Sushma thunders, envoys unmoved

Charu Sudan Kasturi, TT, New Delhi, April 5: Foreign minister Sushma Swaraj today accused African ambassadors in India of overreacting to the attacks on Nigerian citizens in Greater Noida last month and the government's subsequent response, suggesting the Narendra Modi government's reaction had been adequate.
But four African ambassadors independently indicated to The Telegraph that they stood by the scathing statement the African heads of mission had collectively issued earlier this week accusing India's "political leadership" of not condemning the attacks adequately.
The African ambassadors are expected to meet by the weekend to respond to Sushma's charges.
Their statement, issued by Alem Woldemariam, the ambassador of Eritrea and the dean of the African heads of mission, insisted that the attacks were racial and xenophobic, and demanded condemnation from Modi and Uttar Pradesh chief minister Yogi Adityanath.
"What the dean of the African diplomats has said about the silence or inaction of our political leadership is completely contrary to facts," Sushma said in the Lok Sabha. "And every criminal act is not racial in nature."
Her statement represented rare public criticism by an Indian foreign minister of the decisions of multiple foreign ambassadors posted in New Delhi - and included contradictions within her own argument.
The criticism is unlikely to help the foreign ministry's efforts to put a lid in public on the diplomatic tensions sparked by the latest attacks, and sections of India's foreign policy establishment are worried about the possibility of retaliatory attacks in African countries.

• • • •

Directive
Continue the news report on Sushma Swaraj and the African ambassadors from the point where it stops. The listing that comes next has no connection to the news report.

Data lines
• • • •

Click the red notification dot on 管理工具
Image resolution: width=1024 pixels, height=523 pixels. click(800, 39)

• • • •

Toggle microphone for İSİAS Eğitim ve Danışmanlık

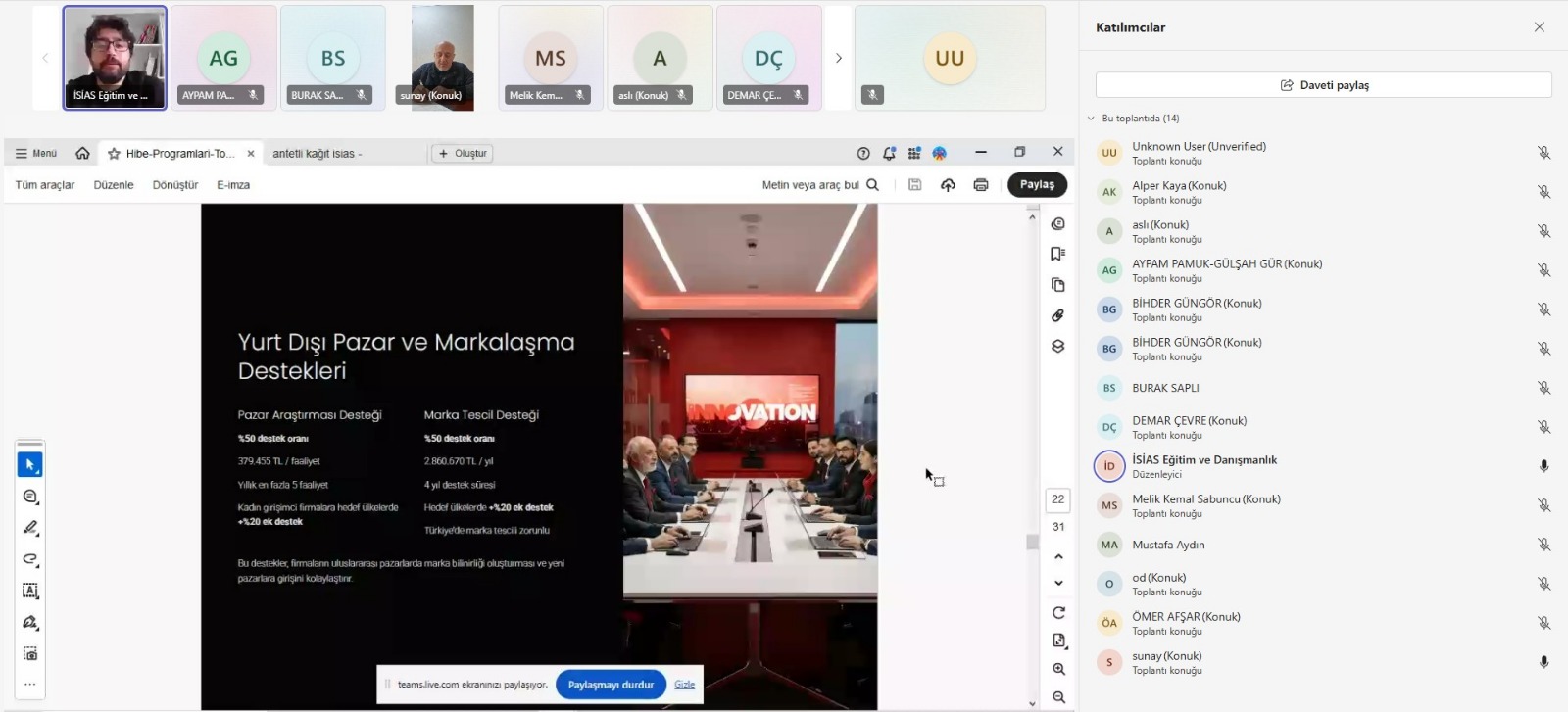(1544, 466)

• • • •

The response
Sushma spoke in Parliament after junior foreign minister V.K. Singh summoned Woldemariam to the foreign office to argue that the African ambassadors should have refrained from public criticism of the Indian government.
Instead, Singh told Woldemariam, the African envoys could have sought a meeting with Sushma if they were unhappy with the government's response - as they had done last year after the killing of a Congolese student-cum-teacher.
Late this evening, Woldemariam told this correspondent: "The decision to issue the statement was taken collectively by the heads of mission. We will collectively decide how to respond (to today's events)."
The tensions stem from a set of incidents in late March after a 19-year-old local resident in Greater Noida went missing. A mob forced their way into an apartment rented by African students, accusing them of killing the boy and of selling him narcotics.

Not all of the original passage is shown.